→ Seu objetivo:
Com base no documento sobre o uso de cartões por crianças e jovens nas escolas, explique por que a constatação de experiências de consumo com cartão se restringiu às escolas particulares visitadas.

→ Documento:

◇ ◇ ◇

Nesse sentido, o espaço da escola parece se oferecer também como lugar de experiências de consumo com o uso de cartão. Nas visitas informais que realizamos, constatamos isso nas escolas particulares, pois nas públicas em que fomos não havia lancherias; nas primeiras, na área de venda de lanches, eram bem visíveis tanto as máquinas para pagamento eletrônico quanto os adesivos publicitários “Aceitamos X” (bandeira); nessas, fomos informados que algumas crianças e jovens frequentemente ou predominantemente usam o cartão, outras compram com dinheiro em notas/moedas, e há também aqueles que têm contas de consumo (pagas pelos pais).
É interessante pensar nesses espaços como introdutórios na rotina de escolha do que comprar e dos meios de pagamento, mesmo que sejam só lanches. São áreas que as crianças e os jovens frequentam, potencialmente, todos os dias letivos, passando por processos de subjetivação de consumo; a rotina e sua ligação com as bandeiras podem ser vistas como formas de desestímulo ao uso do dinheiro em espécie. Por conviver, todos acabam conhecendo um modo de consumir e um produto financeiro a possuir, muitos possivelmente a desejarem inserir-se nesse universo. Bandeiras a incentivar e cativar futuros clientes, que se sentem pertencendo ao local onde podem pagar com o cartão X ou Y, cumplicidade a ser passada adiante. Crianças e jovens lidando com o que há pouco tempo era restrito a adultos: experiência de comprar sem precisar de dinheiro em espécie, (sigilo da) senha de segurança, (controle de) limite disponível, (atenção aos eventuais) custos por operação, etc. Aspectos que merecem estudos posteriores, pois só podemos aqui tecer especulações.
4 Pedagogia do cartão, teatro negro e outros focos de luz
Nada impõe a pais ou às crianças e jovens a adesão e uso de cartões mesada. Muito convida, incita: poder microfísico, capilarmente atravessando instituições, produtor de verdades. Poder não é mera força de injunção ou repressão, ressalta Foucault (1997); o que faz com que o poder se mantenha e seja aceito é o fato que “[...] ele permeia, produz coisas, induz ao prazer, forma saber, produz discurso. Deve-se considerá-lo como uma rede produtiva que atravessa todo corpo social [...]” (p. 8).
Como coloca Aranha (2006), pedagogia é palavra que tem origem no grego clássico, derivando de paidos (da criança) e agein (conduzir): conduzir crianças. Basicamente, quando se conduz (algo ou alguém), tem-se uma direção, usa-se um caminho e visa-se a algo. Assim, acaba-se educando em certos sentidos, e não em outros. Na educação formal, o que se visa ensinar está, pelo menos em parte, explicitado3. No caso da ação das chamadas pedagogias culturais, “[...] quando artefatos culturais estão implicados tanto nas formas pelas quais as pessoas passam a entender a si e ao mundo que as cerca quanto nas escolhas que fazem e nas maneiras que organizam suas vidas [...]” (COSTA, 2009, p. 20), o que se tem são focos de luz direcionados sobre determinados pontos.

◇ ◇ ◇

→ Seção de dados:
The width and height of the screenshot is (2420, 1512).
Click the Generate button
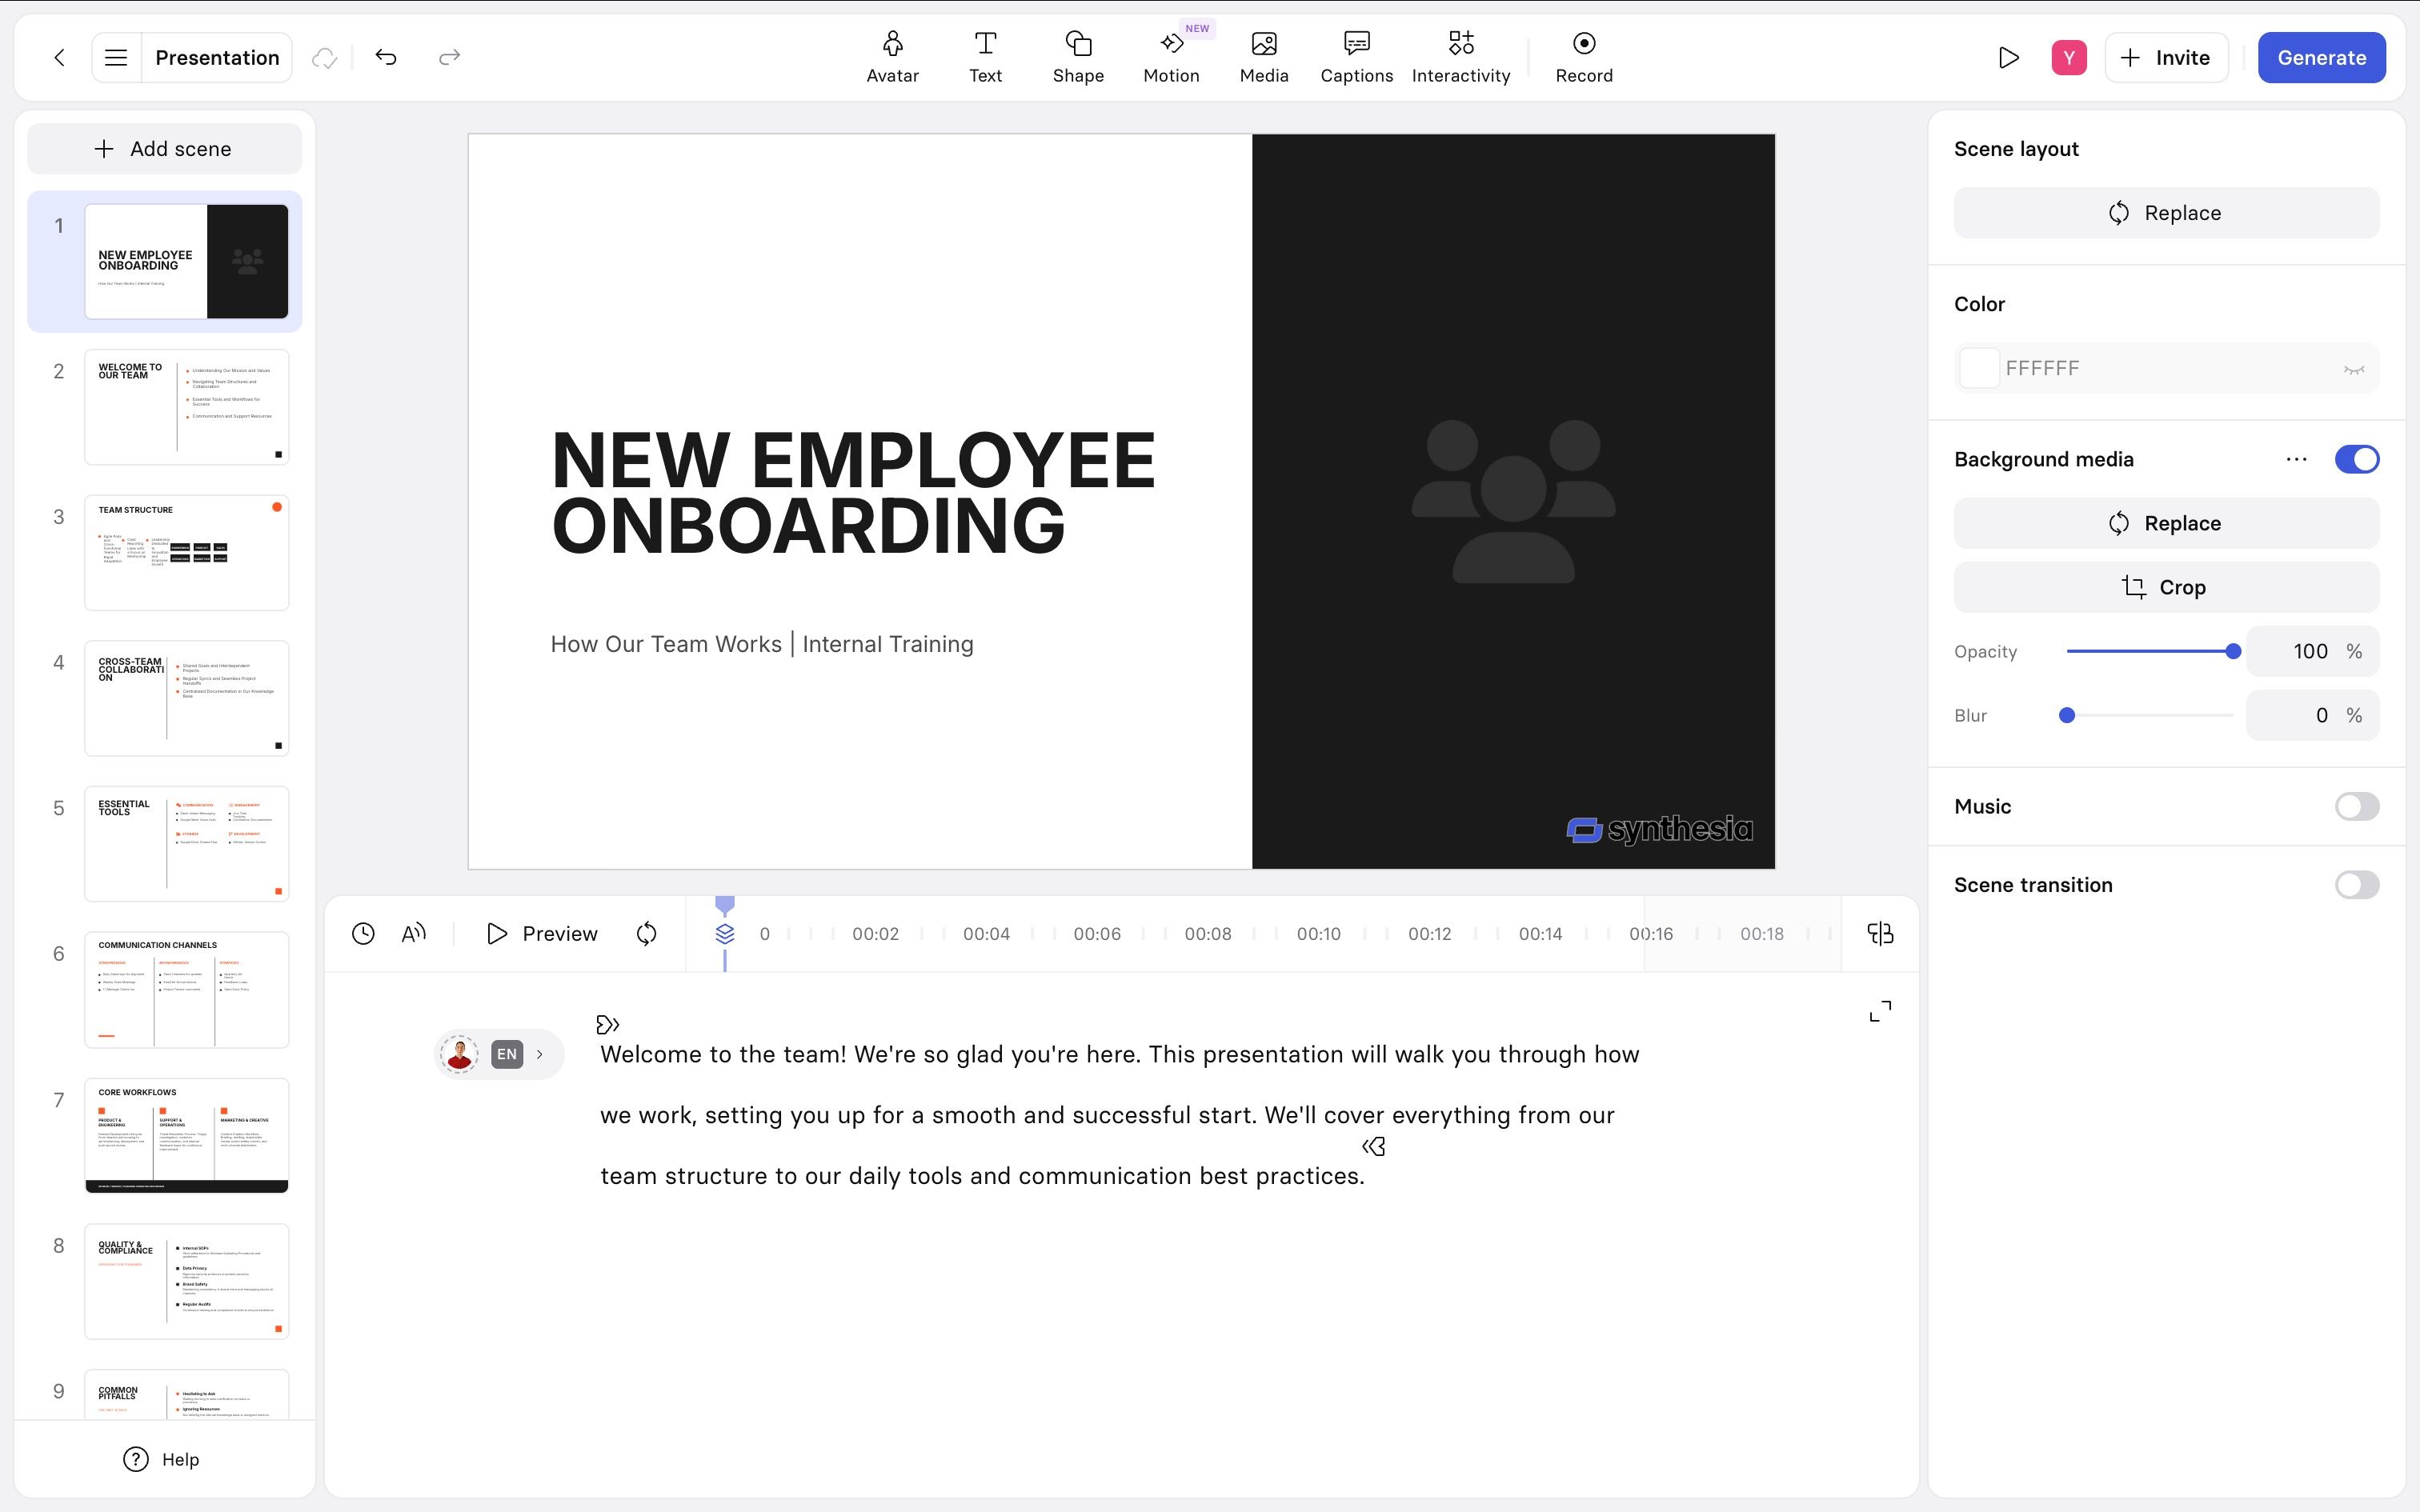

◇ ◇ ◇

→ Resposta final:
A constatação se restringiu às escolas particulares porque, nas escolas públicas visitadas, não havia lancherias. Já nas particulares, a área de venda de lanches exibia de forma bem visível as máquinas para pagamento eletrônico e os adesivos publicitários “Aceitamos X”.